Throughout her career, violinist Hilary Hahn has remained an advocate for new music. One of her biggest successes to date has been “In 27 Pieces: The Hilary Hahn Encores.” Launched in 2011, this commissioning program has sought to revitalize and redefine the often-overlooked short-form genre. For the project, Hahn recruited 26 composers, including Mason Bates, Jennifer Higdon, Nico Muhly and Einojuhani Rautavaara, and chose the final participant via an online contest. After presenting these short works on tour, she recorded them with pianist Cory Smythe. The disc won a Grammy Award in 2015.
Capitalizing on a recent surge in interest in LPs, Deutsche Grammophon also released a vinyl version of “In 27 Pieces.” “I’m all for that,” Hahn said. “I think it is a unique listening experience. I grew up very aware of vinyl as a major form of listening to music.
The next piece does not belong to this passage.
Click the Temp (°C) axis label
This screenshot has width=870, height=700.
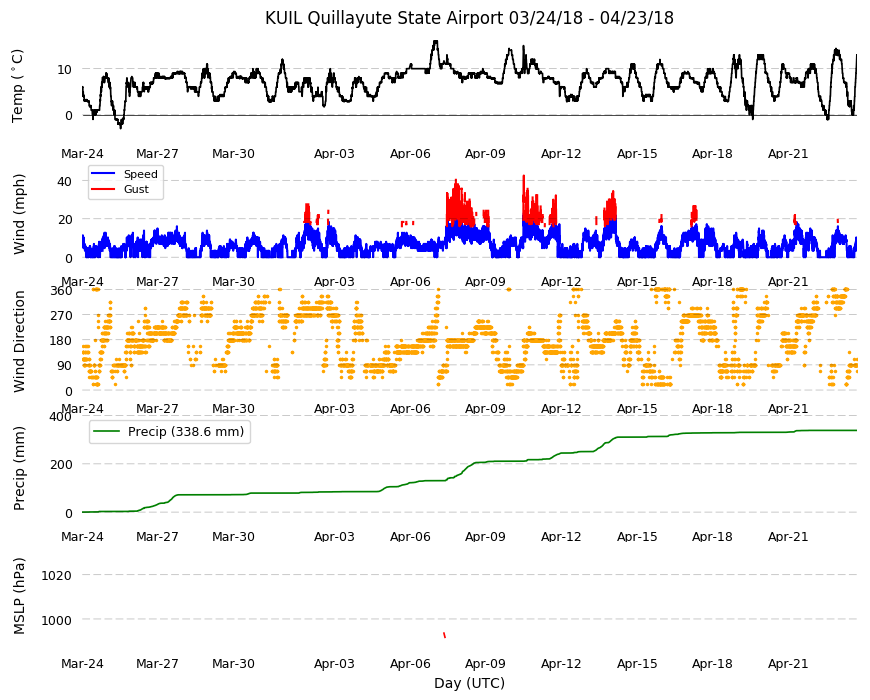pyautogui.click(x=18, y=86)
It wasn’t just a trendy, retro thing. We had LPs in our house and a record player, so I have a sentimental attachment to that form, and I’m always happy when a record gets released on vinyl.”
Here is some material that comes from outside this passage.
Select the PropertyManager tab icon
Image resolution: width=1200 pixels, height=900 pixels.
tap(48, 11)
Among other benefits, the encores exposed Hahn to a range of composers. She so was taken with the music of Spanish composer Antón García Abril that she and the Washington (D.C.) Performing Arts commissioned him to write a set of six solo partitas in a polyphonic or multi-voice style inspired loosely by the works of Johann Sebastian Bach. García Abril’s six partitas belong to an unusual sub-genre of solo violin works that in addition to Bach’s famed six sonatas and partitas includes Heinrich Wilhelm Ernst’s Six Polyphonic Studies for Solo Violin and Eugène Ysaÿe’s Six Sonatas for Solo Violin. (In March, García Abril died at age 87 from complications of COVID-19.)
These new one-movement partitas manage to be virtuosic and lyrical, Hahn said, and they are suffused with emotion. “So when he writes polyphonically, he’s writing a complete story into his music,“ she said. ”The voices aren’t just counterpoint. It’s like a doing a one-woman show with multiple characters having conversations. It’s kind of a challenge but it’s also fantastic.”